Opened 9 years ago

Closed 8 years ago

#421 closed defect (fixed)

buffer overflow detected: mondoarchive terminated

Reported by: awnugent Owned by: bruno
Priority: normal Milestone: 2.2.9.5
Component: mondo Version: 2.2.9.3
Severity: normal Keywords:
Cc:

Description

We are getting the following when trying to create a backup. Logs attached. Command line used:

mondoarchive -OVi -N -K 99 -d /mondo -I /dev/cciss/c0d0 -E "/net /mondo" -p dborad01.20100503-mondoa-1 -s 4480m

Snip: Archiving only the following file systems on /dev/cciss/c0d0:

/mondo /boot /home /var /tmp /usr /

Not archiving the following file systems: * buffer overflow detected *: mondoarchive terminated

System is RHEL 5, other systems in the environment are working fine.

Attachments (5)

mondoarchive.log.gz (4.0 KB) - added by awnugent 9 years ago.
mindi.log.gz (5.8 KB) - added by awnugent 9 years ago.
mondoarchive.2.2.9.4-0.20100513013504.rhel5.x86_64.log.gz (1.6 KB) - added by awnugent 9 years ago.
Log file from 2.2.9.4 test run.
gdb.txt.gz (79.1 KB) - added by awnugent 9 years ago.
gdb from debug run.
mondoarchive.2.2.9.4-0.20100517031424.rhel5.x86_64.log.gz (1.6 KB) - added by awnugent 9 years ago.
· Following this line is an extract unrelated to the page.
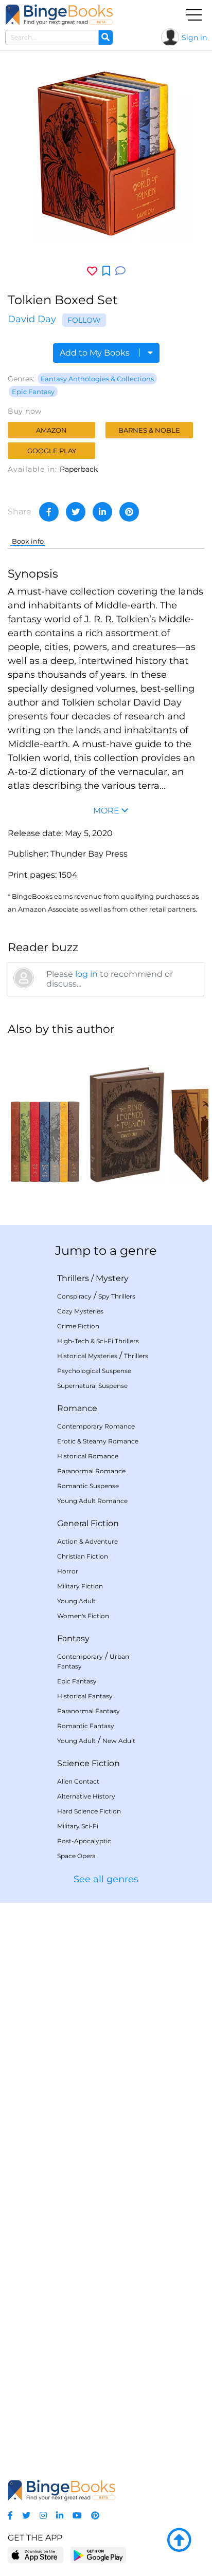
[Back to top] (179, 2540)
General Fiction (88, 1523)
Download all attachments as: .zip

Change History (18)

Changed 9 years ago by awnugent

Changed 9 years ago by awnugent

comment:1 Changed 9 years ago by bruno

  • Status changed from new to assigned

Could you try to run valgrind/gdb on it in order to check where precisely the issue is (as described in http://trac.mondorescue.org/wiki/TroubleShooting#Trouble-Shootingmondo)

Maybe linked to #368 as well.

Could you also try to test the latest beta of 2.2.9.4 at ftp://ftp.mondorescue.org/test/rhel/5 I make to try to improve that issue ?

comment:2 Changed 9 years ago by awnugent

Thanks for getting back to me Bruno. In the interest of speed, I went straight to the 2.2.9.4 (mondo-2.2.9.4-0.20100513013504.rhel5.x86_64.rpm) test and it still failed. I'm attaching the mondoarchive.log and will pursue building and running under gdb.

I saw somewhere that there was a limit of 384 characters in an exclude and suspect this is the issue, but I can't seem to find it now. Our exclude lists can get pretty long.

Changed 9 years ago by awnugent

Log file from 2.2.9.4 test run.

comment:3 Changed 9 years ago by awnugent

Here's the gdb run and I'll attach the gdb.txt.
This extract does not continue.